A good example is the Alessandro III Scalpel (from the Olga III series) pictured on this page. Intricately etched over both shoes are the contents of documents from the court of King Louis XV. Even his seal has been faithfully replicated. Couple the unique design with its fine stitching and the leather's classic Berluti finish, the Alessandro Scalpel III truly embodies everything Berluti is known for.

article here
post #2 of 24
If she took all that writing out, they would be hot.
post #3 of 24
Quote:
Originally Posted by edmorel View Post
If she took all that writing out, they would be hot.

Amen
post #4 of 24
yes that shoe would be very hot , but from afar it looks like it got really scratched up or something or you didnt really finish polish job and left some streaks on.

the right shoe from afar looks like your foot got caught on the underside of an old metal work desk and you yanked out your foot causing some scrapes from the old shrapnel hanging from the underside
post #5 of 24
i think it'd be cooler if they were done on sneakers, not dress shoes.
post #6 of 24
I think I like the Berlutis with the tiger on the side more.
post #7 of 24
Fugly.
post #8 of 24
Thread Starter 
they fall in the category of art, and not wearable shoes, and as art I think they are cool and would love a pair without the writing

they are doing this etching thing with other leather products, too

these are being sold at Barney's in NY



post #9 of 24
They look better in photos than in person (I like shoes the other way around )

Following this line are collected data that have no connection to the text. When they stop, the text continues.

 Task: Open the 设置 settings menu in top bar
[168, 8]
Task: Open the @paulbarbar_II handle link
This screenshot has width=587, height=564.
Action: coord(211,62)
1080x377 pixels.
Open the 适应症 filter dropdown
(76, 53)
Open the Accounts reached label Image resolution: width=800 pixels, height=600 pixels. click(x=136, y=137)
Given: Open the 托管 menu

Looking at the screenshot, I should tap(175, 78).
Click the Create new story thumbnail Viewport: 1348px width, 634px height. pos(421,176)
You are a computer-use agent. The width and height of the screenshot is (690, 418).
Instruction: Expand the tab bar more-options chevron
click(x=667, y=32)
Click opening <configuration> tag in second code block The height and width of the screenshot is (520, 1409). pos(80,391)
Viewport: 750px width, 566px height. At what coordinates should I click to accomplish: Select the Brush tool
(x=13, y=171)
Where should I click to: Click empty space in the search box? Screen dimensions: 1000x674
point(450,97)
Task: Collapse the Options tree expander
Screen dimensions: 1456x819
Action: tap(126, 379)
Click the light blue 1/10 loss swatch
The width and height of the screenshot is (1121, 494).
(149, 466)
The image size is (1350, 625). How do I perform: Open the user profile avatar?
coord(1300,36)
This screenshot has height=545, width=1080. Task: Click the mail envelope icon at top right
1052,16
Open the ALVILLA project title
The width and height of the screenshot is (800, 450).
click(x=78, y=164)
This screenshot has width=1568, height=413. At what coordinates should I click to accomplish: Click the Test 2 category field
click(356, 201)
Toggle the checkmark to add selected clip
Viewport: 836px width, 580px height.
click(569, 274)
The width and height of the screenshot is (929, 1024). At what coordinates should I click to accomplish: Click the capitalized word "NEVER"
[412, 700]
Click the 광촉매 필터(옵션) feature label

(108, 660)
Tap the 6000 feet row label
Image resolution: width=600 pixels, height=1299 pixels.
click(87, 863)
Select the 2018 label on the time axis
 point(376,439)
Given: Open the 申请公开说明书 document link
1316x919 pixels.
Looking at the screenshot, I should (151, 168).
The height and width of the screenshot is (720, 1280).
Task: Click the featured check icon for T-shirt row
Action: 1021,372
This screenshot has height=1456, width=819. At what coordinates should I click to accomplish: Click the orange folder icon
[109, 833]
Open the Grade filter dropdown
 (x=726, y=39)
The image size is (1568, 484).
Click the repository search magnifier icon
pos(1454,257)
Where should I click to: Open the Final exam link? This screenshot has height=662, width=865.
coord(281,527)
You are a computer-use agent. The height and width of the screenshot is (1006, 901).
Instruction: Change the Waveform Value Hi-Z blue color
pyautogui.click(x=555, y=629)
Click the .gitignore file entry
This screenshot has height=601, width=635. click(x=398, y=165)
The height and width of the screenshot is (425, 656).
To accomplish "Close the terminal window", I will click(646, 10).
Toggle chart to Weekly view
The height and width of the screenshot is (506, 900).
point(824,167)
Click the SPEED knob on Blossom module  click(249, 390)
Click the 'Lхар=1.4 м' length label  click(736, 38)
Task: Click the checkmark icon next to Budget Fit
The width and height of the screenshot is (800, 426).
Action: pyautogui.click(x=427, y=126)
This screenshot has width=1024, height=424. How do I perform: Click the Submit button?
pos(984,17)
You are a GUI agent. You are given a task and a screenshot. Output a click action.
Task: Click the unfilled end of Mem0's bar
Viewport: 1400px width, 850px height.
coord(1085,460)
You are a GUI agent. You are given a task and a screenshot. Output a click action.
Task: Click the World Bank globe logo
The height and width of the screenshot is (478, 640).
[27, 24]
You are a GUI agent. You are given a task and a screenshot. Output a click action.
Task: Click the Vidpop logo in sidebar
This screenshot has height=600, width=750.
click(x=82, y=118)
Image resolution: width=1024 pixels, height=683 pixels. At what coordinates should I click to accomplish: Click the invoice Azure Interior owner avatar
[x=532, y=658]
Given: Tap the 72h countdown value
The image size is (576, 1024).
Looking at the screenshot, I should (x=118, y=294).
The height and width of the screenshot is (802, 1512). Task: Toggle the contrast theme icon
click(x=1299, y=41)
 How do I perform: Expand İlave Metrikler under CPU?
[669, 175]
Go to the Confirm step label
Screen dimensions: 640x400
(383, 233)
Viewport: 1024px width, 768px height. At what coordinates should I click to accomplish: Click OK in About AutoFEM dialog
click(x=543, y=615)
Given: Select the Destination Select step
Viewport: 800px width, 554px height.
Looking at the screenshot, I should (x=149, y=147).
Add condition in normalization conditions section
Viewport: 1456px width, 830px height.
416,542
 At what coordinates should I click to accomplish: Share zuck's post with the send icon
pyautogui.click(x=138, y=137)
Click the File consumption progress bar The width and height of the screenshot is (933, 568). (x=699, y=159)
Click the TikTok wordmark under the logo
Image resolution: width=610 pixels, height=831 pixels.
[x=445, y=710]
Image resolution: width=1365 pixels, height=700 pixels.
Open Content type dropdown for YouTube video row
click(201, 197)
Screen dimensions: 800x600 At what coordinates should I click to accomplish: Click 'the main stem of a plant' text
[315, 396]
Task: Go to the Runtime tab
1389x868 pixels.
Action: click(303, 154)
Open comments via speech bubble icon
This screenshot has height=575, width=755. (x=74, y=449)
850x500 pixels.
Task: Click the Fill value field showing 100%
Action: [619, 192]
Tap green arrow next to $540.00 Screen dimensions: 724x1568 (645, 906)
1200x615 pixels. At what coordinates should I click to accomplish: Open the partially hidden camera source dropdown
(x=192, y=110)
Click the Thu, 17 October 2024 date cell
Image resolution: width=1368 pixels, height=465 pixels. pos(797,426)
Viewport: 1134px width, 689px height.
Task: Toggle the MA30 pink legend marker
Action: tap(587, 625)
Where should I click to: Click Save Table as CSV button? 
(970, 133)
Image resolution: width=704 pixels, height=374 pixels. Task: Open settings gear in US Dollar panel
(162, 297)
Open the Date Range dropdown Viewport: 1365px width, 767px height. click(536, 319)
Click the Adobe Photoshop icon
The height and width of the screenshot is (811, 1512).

Actually I think it`s a pretty cool design, but would not want a pair. I don`t know what all that writing says, and I don`t want to be one of those people wearing stuff that says something funny (like the Japanese wearing t-shirts saying something weird in English, or the Americans wearing kanji characters that don`t make sense).
post #10 of 24
Quote:
Originally Posted by NorCal_1 View Post
they fall in the category of art, and not wearable shoes, and as art I think they are cool and would love a pair without the writing they are doing this etching thing with other leather products, too these are being sold at Barney's in NY
I actually like the looks of this type of thing. The leather has an attractive finish, and the object has a lot of visual interest. But I'd like it a lot more if the design appeared more deliberate. The random writing, and the way it runs off the edges, looks like Silly Putty has been put to a comic book. Maybe an old map design or an interesting pattern of circles and loops would be more to my taste.
post #11 of 24
Kind of like a tattoo on an attractive women that somehow diminishes the experience.
post #12 of 24
What does those writings say anyway?
post #13 of 24
Quote:
Originally Posted by acidicboy View Post
What does those writings say anyway?
You mean what it says about the owner? If so, something along the lines of: "I am a nouveau riche cad with more money than taste" You might as well have it tattooed across you forehead.
post #14 of 24
Quote:
Originally Posted by acidicboy View Post
What does those writings say anyway?
I read that Berluti used some sort of document from one of the Bourbon Louis (but which one, I don't recall) as the template. Nevertheless, those things are completely hideous.
post #15 of 24
Absolutely fantastic. To be honest, it would probably be my ultimate shoe, or at least close to it.

I have a Berluti keycase with the same etchings that I bought in London. Sadly, that is all my (student) finances allow.